◆ **TASK TO CARRY OUT**: Render the lines from the one containing "Where should I click to: Open" through the one containing "Looking at the screenshot, I should coord(128,443).", both included, as a JSON list of strings with one string per line. Omit any blank lines.

Records for locating displayed items:
+++

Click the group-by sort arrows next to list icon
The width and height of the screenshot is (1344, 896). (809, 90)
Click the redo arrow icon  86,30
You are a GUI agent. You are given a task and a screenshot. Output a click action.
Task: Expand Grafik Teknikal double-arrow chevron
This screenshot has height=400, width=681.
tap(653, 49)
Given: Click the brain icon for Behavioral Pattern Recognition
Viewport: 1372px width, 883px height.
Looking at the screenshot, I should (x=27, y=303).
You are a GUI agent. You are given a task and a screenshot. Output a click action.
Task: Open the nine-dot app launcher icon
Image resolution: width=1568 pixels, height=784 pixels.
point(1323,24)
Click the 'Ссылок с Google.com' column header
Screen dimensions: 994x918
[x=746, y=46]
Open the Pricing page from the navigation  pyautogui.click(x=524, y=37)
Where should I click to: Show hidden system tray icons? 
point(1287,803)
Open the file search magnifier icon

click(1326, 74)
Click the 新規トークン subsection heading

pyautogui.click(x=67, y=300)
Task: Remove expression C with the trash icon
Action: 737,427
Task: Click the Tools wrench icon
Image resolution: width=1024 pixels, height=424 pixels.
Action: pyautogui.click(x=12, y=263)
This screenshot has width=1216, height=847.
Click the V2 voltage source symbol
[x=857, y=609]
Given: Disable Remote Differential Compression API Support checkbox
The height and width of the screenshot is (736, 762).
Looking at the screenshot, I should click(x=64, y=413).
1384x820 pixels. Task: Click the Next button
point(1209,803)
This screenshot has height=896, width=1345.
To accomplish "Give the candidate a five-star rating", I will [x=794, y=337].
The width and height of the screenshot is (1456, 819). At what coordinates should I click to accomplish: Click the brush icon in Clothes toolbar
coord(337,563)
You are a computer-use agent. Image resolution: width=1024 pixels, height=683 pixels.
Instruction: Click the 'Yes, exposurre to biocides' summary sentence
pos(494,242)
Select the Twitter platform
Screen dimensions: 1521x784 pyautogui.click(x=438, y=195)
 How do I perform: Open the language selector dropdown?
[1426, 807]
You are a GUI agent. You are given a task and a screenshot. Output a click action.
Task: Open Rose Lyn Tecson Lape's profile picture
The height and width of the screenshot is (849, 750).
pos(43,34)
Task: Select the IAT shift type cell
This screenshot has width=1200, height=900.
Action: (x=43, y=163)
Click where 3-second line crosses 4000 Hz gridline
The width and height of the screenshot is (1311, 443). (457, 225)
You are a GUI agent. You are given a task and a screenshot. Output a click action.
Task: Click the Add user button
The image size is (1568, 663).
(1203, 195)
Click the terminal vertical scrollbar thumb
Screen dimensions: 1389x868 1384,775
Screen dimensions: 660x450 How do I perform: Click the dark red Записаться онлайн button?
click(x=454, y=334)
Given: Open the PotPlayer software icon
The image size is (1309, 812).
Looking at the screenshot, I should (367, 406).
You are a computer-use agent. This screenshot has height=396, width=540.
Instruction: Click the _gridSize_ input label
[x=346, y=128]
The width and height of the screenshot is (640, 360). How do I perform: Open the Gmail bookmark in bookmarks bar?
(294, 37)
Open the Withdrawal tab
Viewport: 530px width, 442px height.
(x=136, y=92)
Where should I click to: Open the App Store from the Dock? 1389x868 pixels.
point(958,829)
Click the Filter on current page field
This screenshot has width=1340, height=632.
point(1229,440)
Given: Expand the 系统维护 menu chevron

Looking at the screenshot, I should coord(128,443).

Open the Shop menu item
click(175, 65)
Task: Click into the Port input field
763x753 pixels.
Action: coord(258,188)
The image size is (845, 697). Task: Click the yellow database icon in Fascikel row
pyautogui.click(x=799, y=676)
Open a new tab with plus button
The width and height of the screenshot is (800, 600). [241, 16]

+++

◆ **COMPLETED EXERCISE**:
[
  "Where should I click to: Open the App Store from the Dock? 1389x868 pixels.",
  "point(958,829)",
  "Click the Filter on current page field",
  "This screenshot has width=1340, height=632.",
  "point(1229,440)",
  "Given: Expand the 系统维护 menu chevron",
  "Looking at the screenshot, I should coord(128,443)."
]